A dark horse as she had been going into the Trials, steeplechaser Hattie Dean showed plenty of horsepower in her gear to upstage pre-race favourite Gemma Steel into a fairytale comeback on the country of Liverpool, having not raced since late May in Rome.

But a touch of altitude training in the land of the runners, the famous Rift Valley, went a long way against a currently flying Steel, on an unbeaten run since September, who made her intentions clear from early on to make a tough pace out of it from the front and not leave matters to a late burn-up at the hands of faster finishers.

And her tactics all but worked to plan quickly since soon only Dean was still following along, yet fairly comfortably, as the two kept moving away from the rest of the field with every stride and lap.  But when the crunch came, the Barcelona ‘chase fourth placer’s strength and track speed told to work her crucial space that stretched up to four seconds in the end for a superb victory and a big confidence boost.

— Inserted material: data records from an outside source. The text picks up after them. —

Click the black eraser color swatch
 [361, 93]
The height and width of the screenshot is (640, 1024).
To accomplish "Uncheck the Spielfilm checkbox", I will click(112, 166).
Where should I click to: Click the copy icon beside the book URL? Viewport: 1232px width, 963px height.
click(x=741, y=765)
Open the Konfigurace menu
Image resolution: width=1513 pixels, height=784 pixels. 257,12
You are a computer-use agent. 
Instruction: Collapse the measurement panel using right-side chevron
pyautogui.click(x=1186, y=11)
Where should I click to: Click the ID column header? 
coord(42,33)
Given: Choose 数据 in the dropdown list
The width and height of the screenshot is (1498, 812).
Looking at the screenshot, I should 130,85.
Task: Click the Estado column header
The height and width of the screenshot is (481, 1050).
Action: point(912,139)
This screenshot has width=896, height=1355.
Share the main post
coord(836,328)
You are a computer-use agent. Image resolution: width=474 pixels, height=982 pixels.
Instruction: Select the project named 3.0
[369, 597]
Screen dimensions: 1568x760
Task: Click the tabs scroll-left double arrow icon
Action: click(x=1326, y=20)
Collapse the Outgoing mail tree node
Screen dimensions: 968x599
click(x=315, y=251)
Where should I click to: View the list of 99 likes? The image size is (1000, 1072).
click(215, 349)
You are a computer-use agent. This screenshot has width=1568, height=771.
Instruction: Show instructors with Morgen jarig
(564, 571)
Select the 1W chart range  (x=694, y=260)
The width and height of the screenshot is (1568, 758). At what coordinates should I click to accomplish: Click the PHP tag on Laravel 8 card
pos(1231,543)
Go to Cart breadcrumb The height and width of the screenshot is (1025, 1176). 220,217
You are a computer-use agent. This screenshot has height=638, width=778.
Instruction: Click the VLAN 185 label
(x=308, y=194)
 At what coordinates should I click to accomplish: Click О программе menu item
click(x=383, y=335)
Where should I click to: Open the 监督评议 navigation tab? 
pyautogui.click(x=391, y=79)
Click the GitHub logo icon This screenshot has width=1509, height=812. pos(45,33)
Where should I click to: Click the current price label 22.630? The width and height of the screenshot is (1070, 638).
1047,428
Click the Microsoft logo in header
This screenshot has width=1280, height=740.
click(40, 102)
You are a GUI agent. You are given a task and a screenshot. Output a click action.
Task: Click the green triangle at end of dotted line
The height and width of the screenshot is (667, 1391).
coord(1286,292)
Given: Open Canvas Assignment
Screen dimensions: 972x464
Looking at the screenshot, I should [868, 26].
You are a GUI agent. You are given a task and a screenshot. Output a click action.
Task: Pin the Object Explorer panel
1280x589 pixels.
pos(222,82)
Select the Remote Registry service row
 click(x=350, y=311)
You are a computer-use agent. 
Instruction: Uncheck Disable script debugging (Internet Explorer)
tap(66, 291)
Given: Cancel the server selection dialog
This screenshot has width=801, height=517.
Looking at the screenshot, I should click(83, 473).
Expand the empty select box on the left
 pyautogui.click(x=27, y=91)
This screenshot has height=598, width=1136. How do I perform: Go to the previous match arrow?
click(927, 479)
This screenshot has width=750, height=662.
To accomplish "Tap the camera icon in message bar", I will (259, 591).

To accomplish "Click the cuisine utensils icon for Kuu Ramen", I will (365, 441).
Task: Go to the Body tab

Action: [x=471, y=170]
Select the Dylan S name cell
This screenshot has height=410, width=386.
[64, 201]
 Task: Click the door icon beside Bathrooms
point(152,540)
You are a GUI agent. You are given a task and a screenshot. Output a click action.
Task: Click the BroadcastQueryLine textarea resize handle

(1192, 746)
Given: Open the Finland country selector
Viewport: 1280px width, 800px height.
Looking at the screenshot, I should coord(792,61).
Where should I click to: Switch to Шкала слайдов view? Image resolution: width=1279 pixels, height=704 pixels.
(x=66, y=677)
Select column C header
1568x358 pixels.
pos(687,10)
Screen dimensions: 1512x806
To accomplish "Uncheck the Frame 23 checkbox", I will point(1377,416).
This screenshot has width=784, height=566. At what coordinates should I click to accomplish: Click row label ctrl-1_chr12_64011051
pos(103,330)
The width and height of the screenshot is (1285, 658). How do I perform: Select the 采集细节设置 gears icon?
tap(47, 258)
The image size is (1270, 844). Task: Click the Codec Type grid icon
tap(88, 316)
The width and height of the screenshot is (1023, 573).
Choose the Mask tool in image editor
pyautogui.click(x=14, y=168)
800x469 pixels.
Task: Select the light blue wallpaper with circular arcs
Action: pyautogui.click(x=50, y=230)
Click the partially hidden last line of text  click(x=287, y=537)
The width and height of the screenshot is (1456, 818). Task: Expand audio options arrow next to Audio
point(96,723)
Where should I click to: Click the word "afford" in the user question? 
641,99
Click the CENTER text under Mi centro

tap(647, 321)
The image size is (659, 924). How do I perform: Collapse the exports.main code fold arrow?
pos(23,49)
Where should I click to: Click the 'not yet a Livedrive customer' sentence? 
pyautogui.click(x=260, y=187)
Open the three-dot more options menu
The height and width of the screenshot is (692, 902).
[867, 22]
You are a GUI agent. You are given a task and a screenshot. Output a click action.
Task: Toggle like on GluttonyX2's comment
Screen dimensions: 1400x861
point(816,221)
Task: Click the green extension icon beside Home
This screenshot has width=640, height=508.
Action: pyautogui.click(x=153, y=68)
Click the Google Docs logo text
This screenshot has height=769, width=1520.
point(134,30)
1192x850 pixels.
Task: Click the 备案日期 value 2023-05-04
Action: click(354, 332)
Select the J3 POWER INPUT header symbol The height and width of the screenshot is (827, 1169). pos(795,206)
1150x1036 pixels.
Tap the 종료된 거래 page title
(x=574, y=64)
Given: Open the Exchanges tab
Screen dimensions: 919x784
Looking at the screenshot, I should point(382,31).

Needless to say that both booked their place on the team to Vilenje a fortnight on, clocking 27:05 and 27:09 respectively, with Scott Freya Murray, racing into form after an intermittent year due to sorts of injuries, just pipping up-and-coming U23 Hannah Walker for the last automatic place as both shared the same time of 27:32. The latter must have been more than content to clinch her age group title though.

A race of fairytale returns was most fittingly suplemented a place behind with the delightful sight of Steph Twell, in her first serious competitive test since her freak ankle injury in February, who applied well and performed beyond all expectations to secure the runner-up spot and a berth in the U23 side in 27:37. Maybe the story of the day above all with her hopes receiving a massive mental boost in view of London next summer.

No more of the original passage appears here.